Presentation
Presented with repeated epistaxis.
Patient Data
In the posterior aspect of the right nasal passage a soft tissue mass is present, just posterior to the inferior turbinate. There is no destructive bony change, and perhaps minimal bony remodeling.
MRI confirms the presence of a right nasal cavity mass, which demonstrates solid enhancement. There is no evidence of local extension or convincing perineural spread.
The patient went on to have resection of the mass.
Histology
The sections show respiratory mucosa extensively infiltrated by sheets of loosely cohesive and in places discohesive large cells with pleomorphic large nuclei, abundant mitoses, abundant apoptotic cells and focal areas of necrosis. Prominent vessels are seen within the lesion but no vessel invasion or perineural invasion is seen. The overlying respiratory epithelium is ulcerated in places but no atypia of the epithelium is seen.
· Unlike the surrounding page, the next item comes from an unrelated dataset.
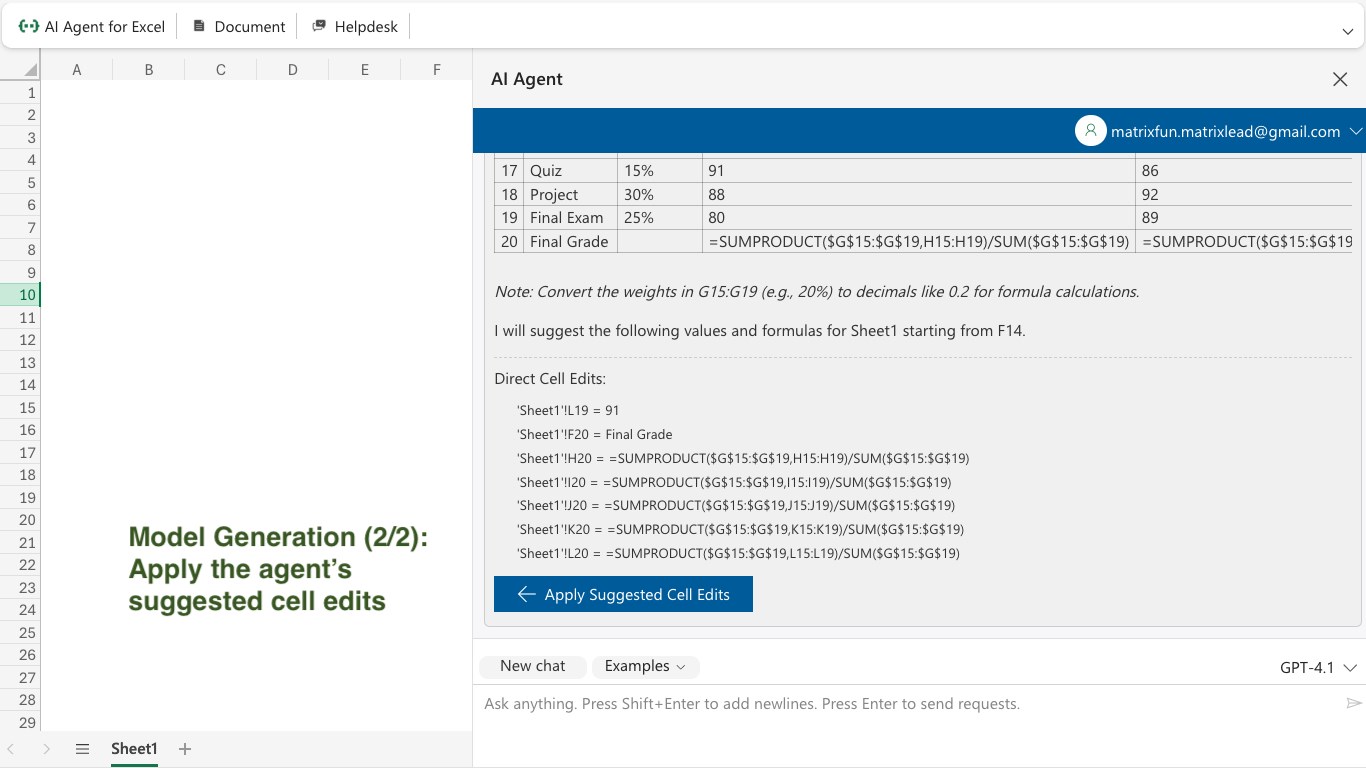The width and height of the screenshot is (1366, 768).
Task: Open the Examples dropdown
Action: tap(645, 666)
The tumor cells are strongly positive for smooth muscle actin, desmin, myogenin and CD56 and negative for CD20, CD79a, CD3, S100, melan A, AE1/AE3, Chromogranin and synaptophysin.
FINAL DIAGNOSIS: Rhabdomyosarcoma (the lesion is favored to be a solid variant of alveolar rhabdomyosarcoma).
Case Discussion
The alveolar subtype of rhabdomyosarcoma is less common than than the embryonal subtype, typically occurs in this age group (10-20 years of age) and more commonly involves the deep compartments of the extremities 1-2.